EXERCISE DIRECTIONS: Please give again every entry exactly as it appears, setting aside the pictures.

RECORDS SUPPLIED:
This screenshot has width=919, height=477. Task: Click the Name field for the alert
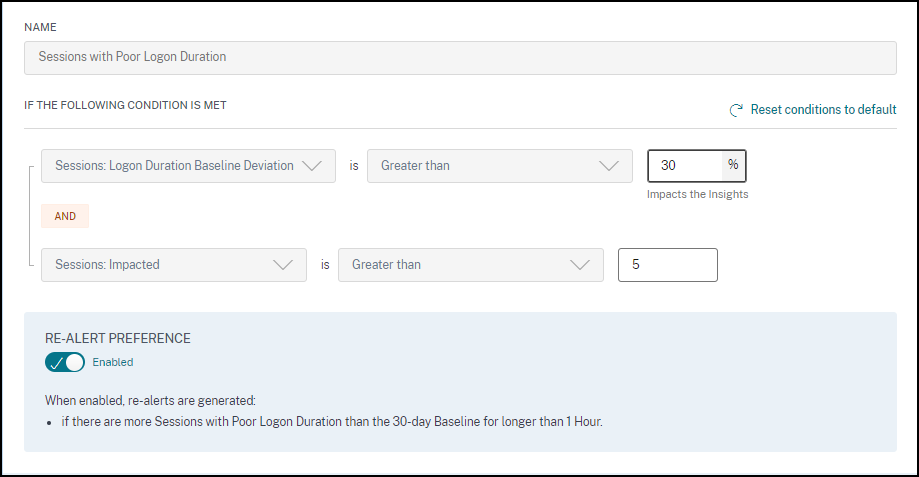[x=460, y=57]
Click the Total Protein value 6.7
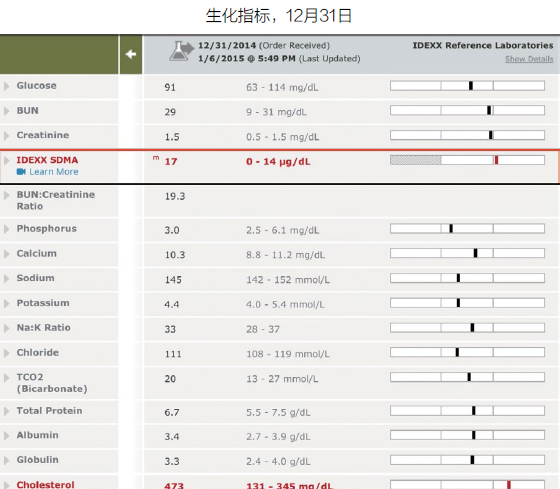 tap(171, 413)
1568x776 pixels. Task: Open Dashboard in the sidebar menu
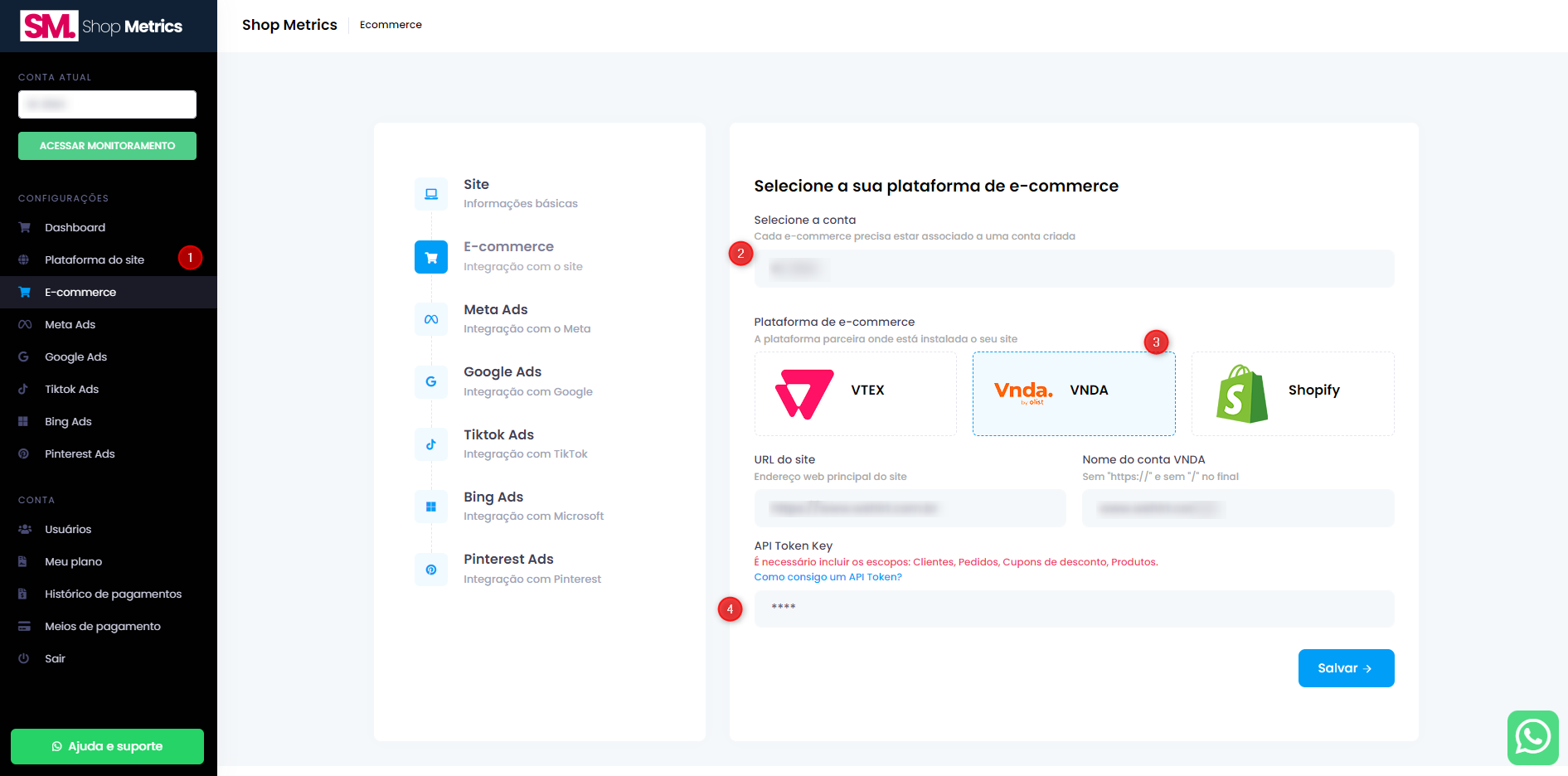(75, 227)
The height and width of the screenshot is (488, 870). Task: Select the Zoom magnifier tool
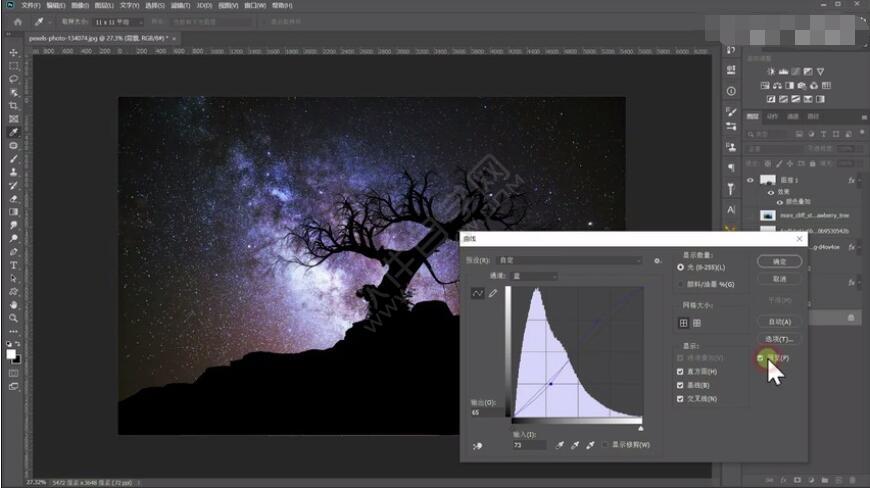coord(14,318)
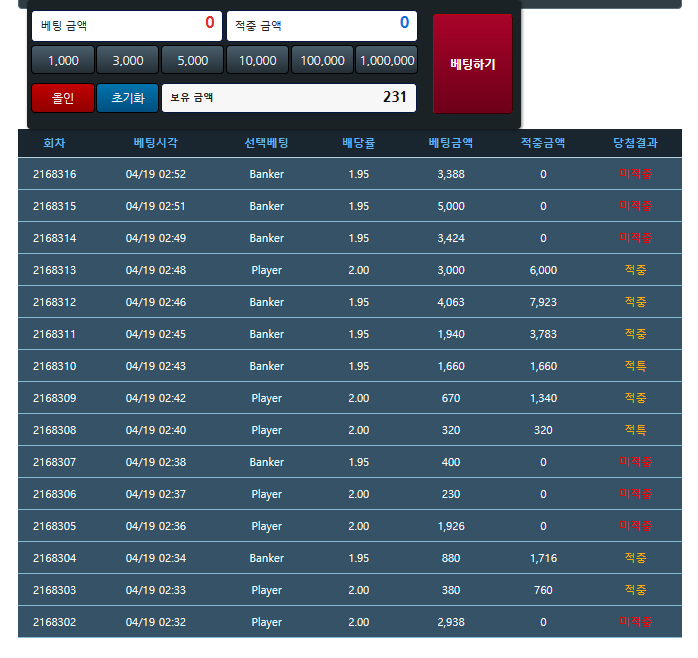The width and height of the screenshot is (698, 658).
Task: Click the 적중 result in row 2168313
Action: (x=635, y=270)
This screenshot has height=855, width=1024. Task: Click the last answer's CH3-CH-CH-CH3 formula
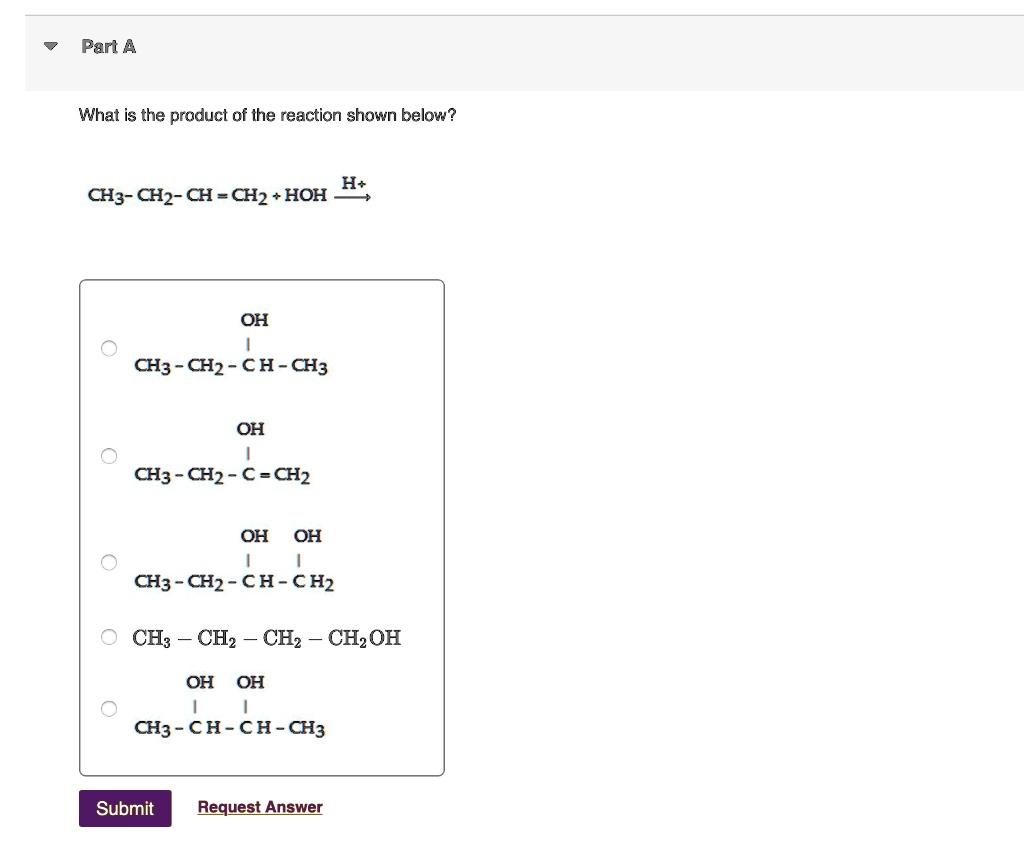[229, 728]
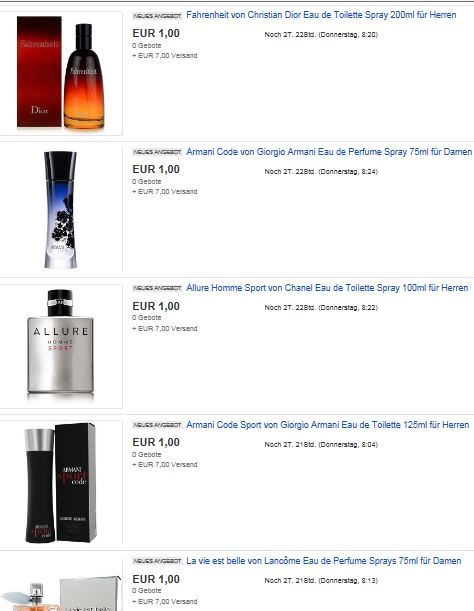The width and height of the screenshot is (474, 611).
Task: Open the Armani Code für Damen listing title
Action: coord(329,152)
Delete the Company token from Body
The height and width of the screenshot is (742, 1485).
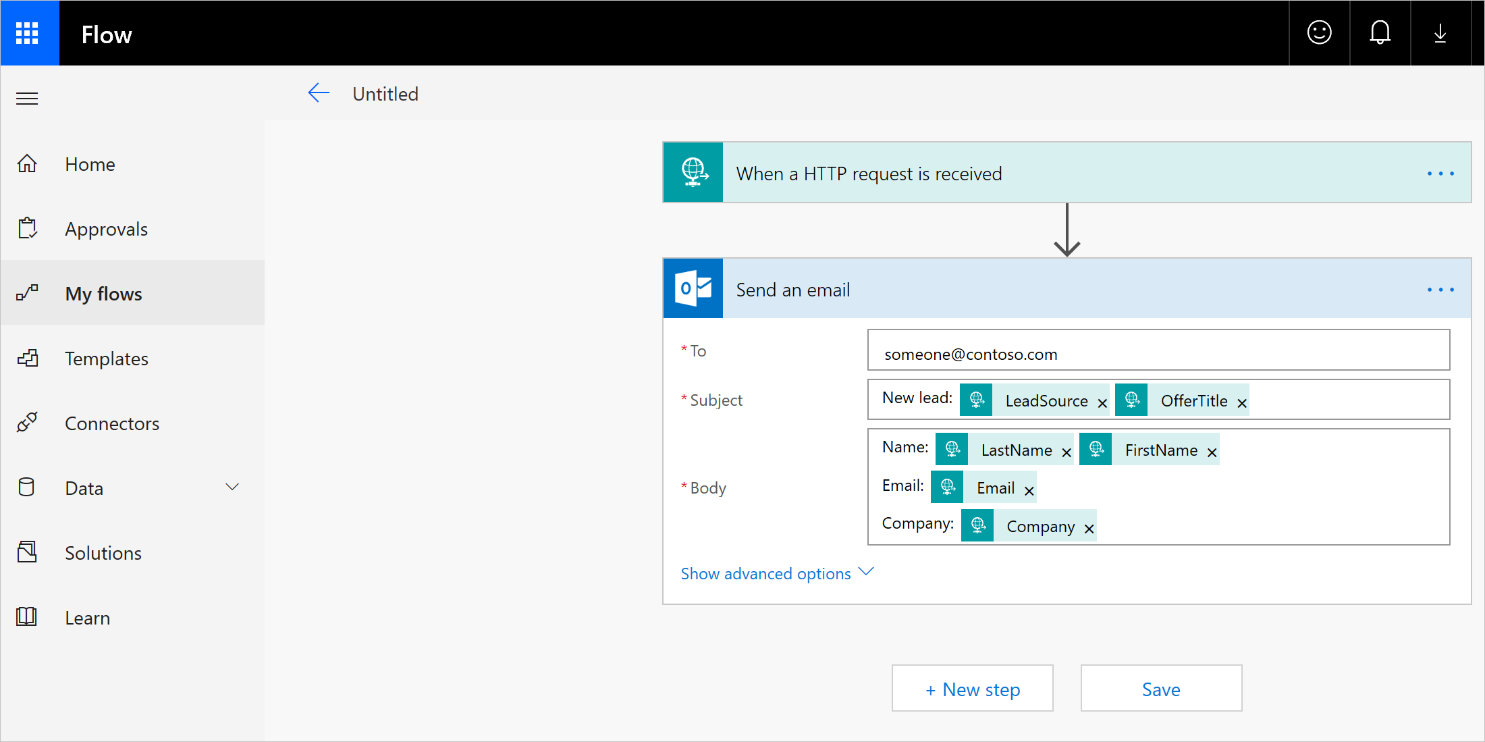coord(1089,529)
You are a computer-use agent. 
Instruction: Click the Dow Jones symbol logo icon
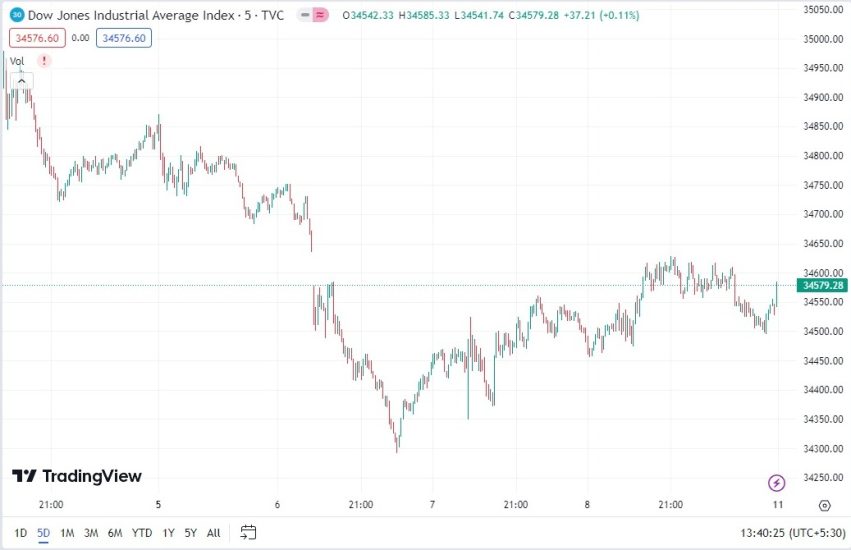pyautogui.click(x=17, y=16)
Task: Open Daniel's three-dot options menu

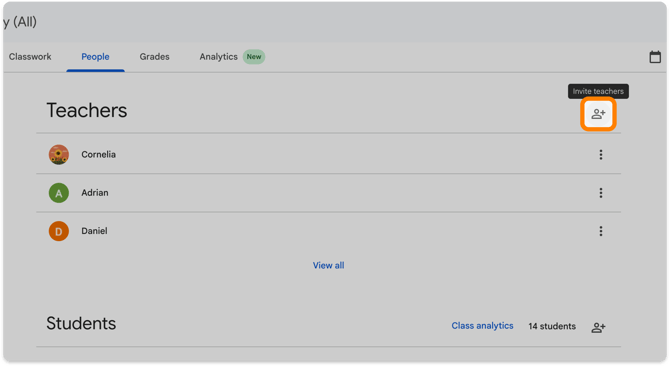Action: 601,231
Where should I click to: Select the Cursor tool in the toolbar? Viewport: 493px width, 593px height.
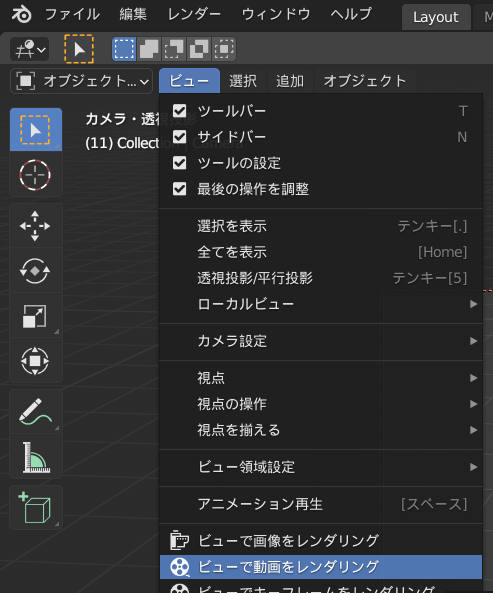pyautogui.click(x=35, y=175)
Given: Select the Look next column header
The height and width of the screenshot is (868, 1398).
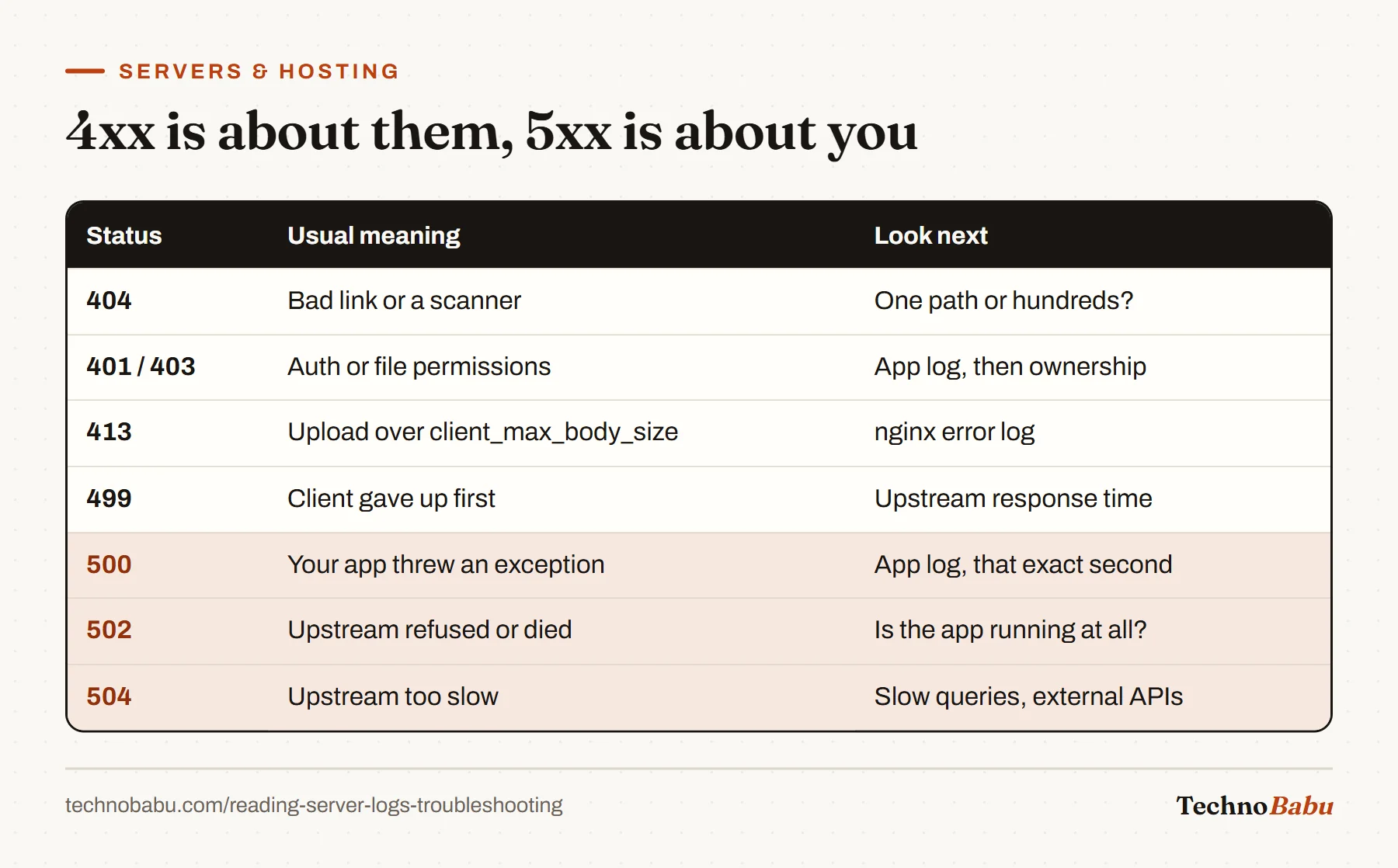Looking at the screenshot, I should (930, 235).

COMPLETED TASK:
This screenshot has width=919, height=477. Task: Click the Name field for the alert
[x=460, y=57]
Click the Total Protein value 6.7
 tap(171, 413)
1568x776 pixels. Task: Open Dashboard in the sidebar menu
(75, 227)
The height and width of the screenshot is (488, 870). Task: Select the Zoom magnifier tool
coord(14,318)
The width and height of the screenshot is (698, 658).
Task: Click the 적중 result in row 2168313
Action: (x=635, y=270)
This screenshot has height=855, width=1024. Task: Click the last answer's CH3-CH-CH-CH3 formula
[229, 728]
The width and height of the screenshot is (474, 611).
Task: Open the Armani Code für Damen listing title
Action: coord(329,152)
Delete the Company token from Body
The height and width of the screenshot is (742, 1485).
coord(1089,529)
You are a computer-use agent. 
Instruction: Click the Dow Jones symbol logo icon
pyautogui.click(x=17, y=16)
Task: Open Daniel's three-dot options menu

Action: 601,231
Where should I click to: Select the Cursor tool in the toolbar? Viewport: 493px width, 593px height.
pyautogui.click(x=35, y=175)
Given: Select the Look next column header
The height and width of the screenshot is (868, 1398).
Looking at the screenshot, I should (930, 235).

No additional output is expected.